══ SECTION DU DOCUMENT

Avec le déclin des activités des marchands-entrepreneurs, la pêche sera davantage une source secondaire de revenu après l’agriculture et la foresterie. Les pêcheurs commencent à posséder leurs propres agrès et à préparer la morue séchée à leur compte alors que naissent les premières coopératives de pêcheurs dont la durée est souvent éphémère. Naît en 1938 l’École supérieure des pêcheries affiliée à la Faculté d’agriculture de l’Université Laval installée à Sainte-Anne-de-la-Pocatière. Jusqu’au milieu des années 1950, on pense que la mer est inépuisable bien que des biologistes évoquent déjà une surexploitation. L’arrivée des premiers chalutiers au début des années 1950 aura un impact majeur sur la richesse marine et sur les pêches artisanales et traditionnelles.

Des années 1950 à l’an 2000 : commercialisation, modernisation et centralisation

La pêche artisanale, les villages côtiers et tout un mode de vie sont en déclin, disparus sinon menacés. Malgré l’avènement du chalut-senneur sur les côtes québécoises au début des années 1950, plusieurs méthodes de pêche traditionnelle sont encore vivantes comme les pêcheries fixes, les lignes traînées, les lignes dormantes et les filets maillants. Au tournant des années 1960, le Bureau d’aménagement de l’Est du Québec élabore une stratégie de pêche statuant que la petite pêche côtière et les ateliers artisanaux produisant du poisson salé/ séché ont fait leur temps : «The closure of all unproductive and low value fisheries», écrit-on. Priorité est donnée à la pêche semi-hauturière et à l’usinage de produits congelés.

Dans les années 1970 et 1980, le gouvernement fédéral démantèle des structures fédérales de recherche dont celle de Grande-Rivière mais il crée une zone canadienne de pêche exclusive de 200 milles marins (1977). Retour du pendule : on a trop pêché. Le hareng, le sébaste et la morue sont en baisse de population. On se tourne à nouveau vers des produits salés-séchés tout en intensifiant la pêche aux mollusques et crustacés. Le gouvernement du Québec paie des pêcheurs pour aller en Scandinavie apprendre de nouvelles techniques de pêche à l’anguille. Au début des années 1980, une crise éclate. Le ministre fédéral des

Pêcheries dénonce l’entente de 1922 et rapatrie unilatéralement à Ottawa la gestion des activités en mer. Arbitre du partage entre les provinces, le fédéral impose des quotas, statue sur les saisons et les zones de pêche. Mais on ne réussit pas à assurer la reproduction de toutes les espèces malgré l’adoption d’un Loi sur les pêches (1985). Quant au gouvernement du Québec, il assure principalement la gestion de la pêche sportive et commerciale en eau douce et l’aquaculture.

════

CONSIGNE >>
Restituez sans aucune modification le passage de l'extrait sur l'histoire des pêches au Québec qui commence par « Des années 1950 à » et se termine par « de produits congelés. ».

══ CONTENU DES DONNÉES

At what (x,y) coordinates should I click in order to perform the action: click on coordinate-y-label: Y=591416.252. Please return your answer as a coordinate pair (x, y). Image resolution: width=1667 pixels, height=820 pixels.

════

ESPACE DE RÉPONSE >>
Des années 1950 à l’an 2000 : commercialisation, modernisation et centralisation

La pêche artisanale, les villages côtiers et tout un mode de vie sont en déclin, disparus sinon menacés. Malgré l’avènement du chalut-senneur sur les côtes québécoises au début des années 1950, plusieurs méthodes de pêche traditionnelle sont encore vivantes comme les pêcheries fixes, les lignes traînées, les lignes dormantes et les filets maillants. Au tournant des années 1960, le Bureau d’aménagement de l’Est du Québec élabore une stratégie de pêche statuant que la petite pêche côtière et les ateliers artisanaux produisant du poisson salé/ séché ont fait leur temps : «The closure of all unproductive and low value fisheries», écrit-on. Priorité est donnée à la pêche semi-hauturière et à l’usinage de produits congelés.